## [What the exercise asks]
Only one stretch of the data below is wanted: the lines starting at the one with "[Close] (720, 1224)" and ending at the one with "Home (50, 549)", both included, given again exactly.
• • •
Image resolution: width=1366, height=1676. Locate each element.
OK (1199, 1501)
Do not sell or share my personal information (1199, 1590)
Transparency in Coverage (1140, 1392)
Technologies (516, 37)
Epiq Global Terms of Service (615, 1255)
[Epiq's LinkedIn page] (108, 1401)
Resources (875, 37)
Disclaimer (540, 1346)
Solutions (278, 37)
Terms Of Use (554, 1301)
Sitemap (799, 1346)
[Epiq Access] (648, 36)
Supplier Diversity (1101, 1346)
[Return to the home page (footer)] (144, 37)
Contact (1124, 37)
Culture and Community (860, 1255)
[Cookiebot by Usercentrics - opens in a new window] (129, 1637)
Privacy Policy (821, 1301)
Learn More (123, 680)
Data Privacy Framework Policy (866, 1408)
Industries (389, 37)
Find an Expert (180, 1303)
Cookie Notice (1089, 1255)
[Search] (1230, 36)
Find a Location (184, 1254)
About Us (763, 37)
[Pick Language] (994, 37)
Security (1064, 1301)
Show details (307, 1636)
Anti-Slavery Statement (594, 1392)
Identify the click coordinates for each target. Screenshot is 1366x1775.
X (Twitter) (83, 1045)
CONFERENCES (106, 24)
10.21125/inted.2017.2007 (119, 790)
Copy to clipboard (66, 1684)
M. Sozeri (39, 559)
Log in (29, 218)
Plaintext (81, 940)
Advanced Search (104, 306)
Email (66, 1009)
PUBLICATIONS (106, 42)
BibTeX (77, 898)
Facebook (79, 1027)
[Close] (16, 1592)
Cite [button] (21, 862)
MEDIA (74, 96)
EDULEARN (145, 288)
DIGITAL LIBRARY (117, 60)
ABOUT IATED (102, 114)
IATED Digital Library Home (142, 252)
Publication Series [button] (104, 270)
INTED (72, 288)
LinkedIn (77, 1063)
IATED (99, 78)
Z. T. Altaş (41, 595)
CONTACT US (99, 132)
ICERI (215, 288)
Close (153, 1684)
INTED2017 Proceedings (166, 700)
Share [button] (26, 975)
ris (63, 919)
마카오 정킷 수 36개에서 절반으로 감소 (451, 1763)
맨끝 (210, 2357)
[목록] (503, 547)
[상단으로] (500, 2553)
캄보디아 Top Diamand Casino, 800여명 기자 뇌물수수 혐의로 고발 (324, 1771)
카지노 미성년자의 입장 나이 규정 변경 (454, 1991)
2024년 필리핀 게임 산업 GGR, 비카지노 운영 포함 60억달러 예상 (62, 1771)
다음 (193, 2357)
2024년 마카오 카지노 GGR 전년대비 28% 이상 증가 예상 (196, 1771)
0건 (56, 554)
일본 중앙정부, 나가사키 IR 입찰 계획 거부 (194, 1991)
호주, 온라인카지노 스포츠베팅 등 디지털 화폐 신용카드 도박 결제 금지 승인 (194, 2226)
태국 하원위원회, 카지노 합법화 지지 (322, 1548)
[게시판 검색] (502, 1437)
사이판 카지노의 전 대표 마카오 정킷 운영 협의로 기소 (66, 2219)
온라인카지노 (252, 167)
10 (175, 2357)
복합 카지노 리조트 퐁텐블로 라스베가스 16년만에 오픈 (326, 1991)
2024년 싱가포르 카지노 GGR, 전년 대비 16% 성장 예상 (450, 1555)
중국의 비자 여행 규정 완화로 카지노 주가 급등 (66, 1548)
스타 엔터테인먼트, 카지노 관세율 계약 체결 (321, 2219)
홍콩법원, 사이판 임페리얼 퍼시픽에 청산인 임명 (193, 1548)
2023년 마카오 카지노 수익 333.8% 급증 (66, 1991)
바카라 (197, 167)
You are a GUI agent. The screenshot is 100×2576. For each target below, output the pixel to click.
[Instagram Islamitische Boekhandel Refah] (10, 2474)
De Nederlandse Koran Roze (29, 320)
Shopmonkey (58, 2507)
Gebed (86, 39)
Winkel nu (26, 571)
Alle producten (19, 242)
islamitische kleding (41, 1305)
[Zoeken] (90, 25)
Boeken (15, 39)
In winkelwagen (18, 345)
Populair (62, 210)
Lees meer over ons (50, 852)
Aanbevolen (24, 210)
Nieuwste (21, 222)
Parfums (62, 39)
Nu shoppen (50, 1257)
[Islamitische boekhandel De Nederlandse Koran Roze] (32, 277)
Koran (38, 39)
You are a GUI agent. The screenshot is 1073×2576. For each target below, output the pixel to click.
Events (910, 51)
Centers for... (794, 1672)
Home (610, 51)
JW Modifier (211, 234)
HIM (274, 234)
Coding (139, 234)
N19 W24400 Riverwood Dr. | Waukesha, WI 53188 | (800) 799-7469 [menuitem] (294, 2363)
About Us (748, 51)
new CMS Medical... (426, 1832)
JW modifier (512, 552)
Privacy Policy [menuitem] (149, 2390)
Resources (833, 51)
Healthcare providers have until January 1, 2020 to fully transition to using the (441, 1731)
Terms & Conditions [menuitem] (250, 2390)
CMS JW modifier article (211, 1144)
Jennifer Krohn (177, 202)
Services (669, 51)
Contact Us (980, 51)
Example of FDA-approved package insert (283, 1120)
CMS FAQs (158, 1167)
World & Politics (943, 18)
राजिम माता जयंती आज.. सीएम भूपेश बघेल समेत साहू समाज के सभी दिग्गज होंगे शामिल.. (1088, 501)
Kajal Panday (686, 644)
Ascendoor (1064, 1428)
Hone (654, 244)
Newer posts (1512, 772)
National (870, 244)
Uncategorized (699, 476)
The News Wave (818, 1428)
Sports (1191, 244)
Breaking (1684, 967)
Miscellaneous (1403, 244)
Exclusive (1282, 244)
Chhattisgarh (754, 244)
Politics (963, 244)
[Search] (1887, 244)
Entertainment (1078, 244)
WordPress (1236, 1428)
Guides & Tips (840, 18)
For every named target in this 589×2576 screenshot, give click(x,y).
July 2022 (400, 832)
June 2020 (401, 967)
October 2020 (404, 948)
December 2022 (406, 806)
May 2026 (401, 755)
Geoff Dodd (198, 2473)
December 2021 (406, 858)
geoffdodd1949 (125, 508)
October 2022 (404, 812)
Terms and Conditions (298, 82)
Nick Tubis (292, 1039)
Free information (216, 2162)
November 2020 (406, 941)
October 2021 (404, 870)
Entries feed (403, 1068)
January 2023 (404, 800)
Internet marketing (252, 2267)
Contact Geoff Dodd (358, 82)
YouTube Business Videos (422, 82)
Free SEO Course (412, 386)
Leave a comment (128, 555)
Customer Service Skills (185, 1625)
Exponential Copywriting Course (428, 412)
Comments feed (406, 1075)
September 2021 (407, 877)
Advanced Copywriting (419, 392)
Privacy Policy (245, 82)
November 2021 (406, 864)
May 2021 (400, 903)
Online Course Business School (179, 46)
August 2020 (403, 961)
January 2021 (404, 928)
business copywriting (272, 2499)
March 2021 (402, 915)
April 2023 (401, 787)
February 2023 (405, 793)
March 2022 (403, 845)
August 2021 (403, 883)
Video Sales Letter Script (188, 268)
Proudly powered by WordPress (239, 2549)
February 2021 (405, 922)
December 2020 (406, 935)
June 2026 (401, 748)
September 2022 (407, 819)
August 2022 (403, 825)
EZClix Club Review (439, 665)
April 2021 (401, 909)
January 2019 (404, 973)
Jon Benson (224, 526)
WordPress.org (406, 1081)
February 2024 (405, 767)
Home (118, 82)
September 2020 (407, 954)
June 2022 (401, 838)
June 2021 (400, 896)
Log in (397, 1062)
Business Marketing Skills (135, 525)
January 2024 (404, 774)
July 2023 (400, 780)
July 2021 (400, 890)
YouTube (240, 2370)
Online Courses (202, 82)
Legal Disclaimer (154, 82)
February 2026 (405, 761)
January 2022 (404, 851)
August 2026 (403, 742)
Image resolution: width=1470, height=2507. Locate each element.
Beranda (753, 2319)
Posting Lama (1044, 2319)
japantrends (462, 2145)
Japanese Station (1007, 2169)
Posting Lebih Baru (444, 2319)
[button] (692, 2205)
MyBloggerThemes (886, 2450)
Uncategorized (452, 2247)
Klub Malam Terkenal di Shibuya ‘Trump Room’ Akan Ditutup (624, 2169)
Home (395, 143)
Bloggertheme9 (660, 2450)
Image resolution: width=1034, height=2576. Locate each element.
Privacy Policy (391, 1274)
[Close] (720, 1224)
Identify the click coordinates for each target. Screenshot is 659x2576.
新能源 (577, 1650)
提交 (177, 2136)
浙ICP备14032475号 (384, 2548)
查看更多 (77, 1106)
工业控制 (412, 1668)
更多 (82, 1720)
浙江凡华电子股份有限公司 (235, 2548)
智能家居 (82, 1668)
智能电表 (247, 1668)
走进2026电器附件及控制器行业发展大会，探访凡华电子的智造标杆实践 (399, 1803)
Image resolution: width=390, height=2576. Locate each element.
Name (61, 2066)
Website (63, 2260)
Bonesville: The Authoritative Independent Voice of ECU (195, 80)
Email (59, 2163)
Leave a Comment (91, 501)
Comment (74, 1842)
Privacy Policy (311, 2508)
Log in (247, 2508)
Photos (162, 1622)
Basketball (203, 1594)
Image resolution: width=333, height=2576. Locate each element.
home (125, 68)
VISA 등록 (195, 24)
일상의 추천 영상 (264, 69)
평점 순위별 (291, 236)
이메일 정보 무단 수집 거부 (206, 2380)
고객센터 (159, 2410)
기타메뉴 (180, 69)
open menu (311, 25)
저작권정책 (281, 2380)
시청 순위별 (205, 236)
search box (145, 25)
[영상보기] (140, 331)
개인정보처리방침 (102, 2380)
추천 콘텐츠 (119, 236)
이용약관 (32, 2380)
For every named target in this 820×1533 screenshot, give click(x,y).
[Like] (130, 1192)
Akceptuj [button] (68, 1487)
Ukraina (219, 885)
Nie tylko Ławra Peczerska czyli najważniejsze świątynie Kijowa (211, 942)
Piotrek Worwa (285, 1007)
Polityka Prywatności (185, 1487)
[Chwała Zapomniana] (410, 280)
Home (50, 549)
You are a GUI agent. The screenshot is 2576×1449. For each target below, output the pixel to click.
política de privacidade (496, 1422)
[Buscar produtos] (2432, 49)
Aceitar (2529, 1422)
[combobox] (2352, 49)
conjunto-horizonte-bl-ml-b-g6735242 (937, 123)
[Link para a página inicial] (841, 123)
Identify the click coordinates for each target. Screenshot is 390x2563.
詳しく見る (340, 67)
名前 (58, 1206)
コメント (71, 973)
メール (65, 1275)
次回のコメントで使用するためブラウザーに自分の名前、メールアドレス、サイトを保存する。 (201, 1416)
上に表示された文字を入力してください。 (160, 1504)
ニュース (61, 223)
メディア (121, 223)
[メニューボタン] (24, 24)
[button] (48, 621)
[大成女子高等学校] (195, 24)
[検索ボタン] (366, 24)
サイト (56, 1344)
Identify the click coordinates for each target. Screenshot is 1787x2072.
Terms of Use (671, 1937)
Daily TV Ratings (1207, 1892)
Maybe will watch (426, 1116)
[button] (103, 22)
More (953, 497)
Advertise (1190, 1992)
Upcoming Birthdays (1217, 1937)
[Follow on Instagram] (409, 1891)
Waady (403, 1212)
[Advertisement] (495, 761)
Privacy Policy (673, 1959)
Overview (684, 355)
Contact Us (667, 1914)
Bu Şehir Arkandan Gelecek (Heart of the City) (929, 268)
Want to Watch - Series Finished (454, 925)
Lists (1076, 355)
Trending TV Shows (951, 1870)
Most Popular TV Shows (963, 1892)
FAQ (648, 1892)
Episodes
• • •
## [Task response]
[Close] (720, 1224)
Identify the click coordinates for each target. Screenshot is 659x2576.
新能源 (577, 1650)
提交 (177, 2136)
浙ICP备14032475号 (384, 2548)
查看更多 (77, 1106)
工业控制 (412, 1668)
更多 (82, 1720)
浙江凡华电子股份有限公司 (235, 2548)
智能家居 (82, 1668)
智能电表 (247, 1668)
走进2026电器附件及控制器行业发展大会，探访凡华电子的智造标杆实践 (399, 1803)
Image resolution: width=390, height=2576. Locate each element.
Name (61, 2066)
Website (63, 2260)
Bonesville: The Authoritative Independent Voice of ECU (195, 80)
Email (59, 2163)
Leave a Comment (91, 501)
Comment (74, 1842)
Privacy Policy (311, 2508)
Log in (247, 2508)
Photos (162, 1622)
Basketball (203, 1594)
Image resolution: width=333, height=2576. Locate each element.
home (125, 68)
VISA 등록 (195, 24)
일상의 추천 영상 (264, 69)
평점 순위별 (291, 236)
이메일 정보 무단 수집 거부 (206, 2380)
고객센터 (159, 2410)
기타메뉴 (180, 69)
open menu (311, 25)
저작권정책 (281, 2380)
시청 순위별 (205, 236)
search box (145, 25)
[영상보기] (140, 331)
개인정보처리방침 (102, 2380)
추천 콘텐츠 (119, 236)
이용약관 (32, 2380)
For every named target in this 820×1533 screenshot, give click(x,y).
[Like] (130, 1192)
Akceptuj [button] (68, 1487)
Ukraina (219, 885)
Nie tylko Ławra Peczerska czyli najważniejsze świątynie Kijowa (211, 942)
Piotrek Worwa (285, 1007)
Polityka Prywatności (185, 1487)
[Chwała Zapomniana] (410, 280)
Home (50, 549)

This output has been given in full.